I rarely, if ever see this done. Probably because it takes a big risk as an
engineer to actually do it.

------
mooreds
I thought this was really spot on. The point about the glorification of people
working on really hard problems at scale. I just read The Google SRE book and
while there are definitely lessons I can use in the company for which I work
(~5 devs), it definitely isn't a straightforward "do what worked there".

I couldn't find hard numbers from the Bureau of Labor Statistics, but this
Stackoverflow survey [0] from 2016 points out that 50% of developers work at
companies with less than 100 employees (that's employees, not developers). So
many many software jobs are at smaller companies. Why don't we hear from them
about their trials and tribulations?

Here are some ideas I've had (off the cuff), would love to hear other
thoughts.

1\. Big companies invent the future because they have the resources to do so.
That wisdom then gets rolled out often in the form of software (Hadoop, k8s,
React).

2\. Small companies are boring. They are still struggling with product market
fit or are stable and boring. They are not sexy, especially if they aren't
growing quickly or are a services company.

3\. Bigger companies have a bigger platform to announce work and/or support
people to write and speak. Software they develop touches more folks.

4\. Smaller companies are not doing anything interesting to the wider
development community. They are focused on niche problems that aren't really
interesting.

5\. Folks at smaller companies don't write/speak as much.

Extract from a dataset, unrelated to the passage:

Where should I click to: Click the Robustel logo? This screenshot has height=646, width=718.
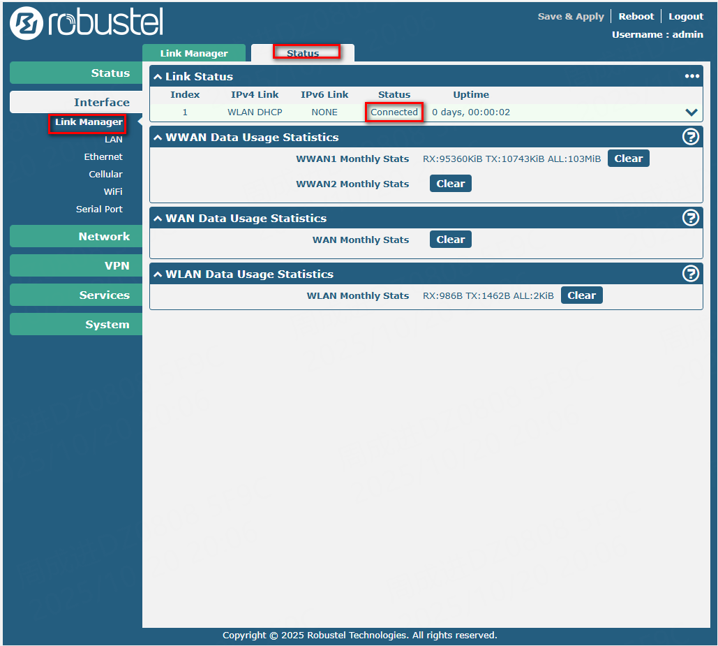click(87, 23)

6\. We are hearing from smaller companies, just not as much/it's categorized
as 'startups'.

7\. Consultants, who tend to do a lot of proselytizing of new software trends,
work for larger companies because "that's where the money is".

8\. The scale of small business is such that software quality doesn't matter
as much.

I don't really know what the reason is. I've primarily worked for small
companies my entire career and I think the impact that software can have on a
small business is transformative and well worth writing about (as I have for
years and years [1]).

[0]: [https://insights.stackoverflow.com/survey/2016#company-
size](https://insights.stackoverflow.com/survey/2016#company-size)

[1]:
[http://www.mooreds.com/wordpress/archives/43](http://www.mooreds.com/wordpress/archives/43)

------
drdaeman
> We need to use a kubernetes & docker based solution for our infrastructure,
> despite a single large server being a much easier alternative

It's a half-truth that one doesn't have to do it from the very beginning.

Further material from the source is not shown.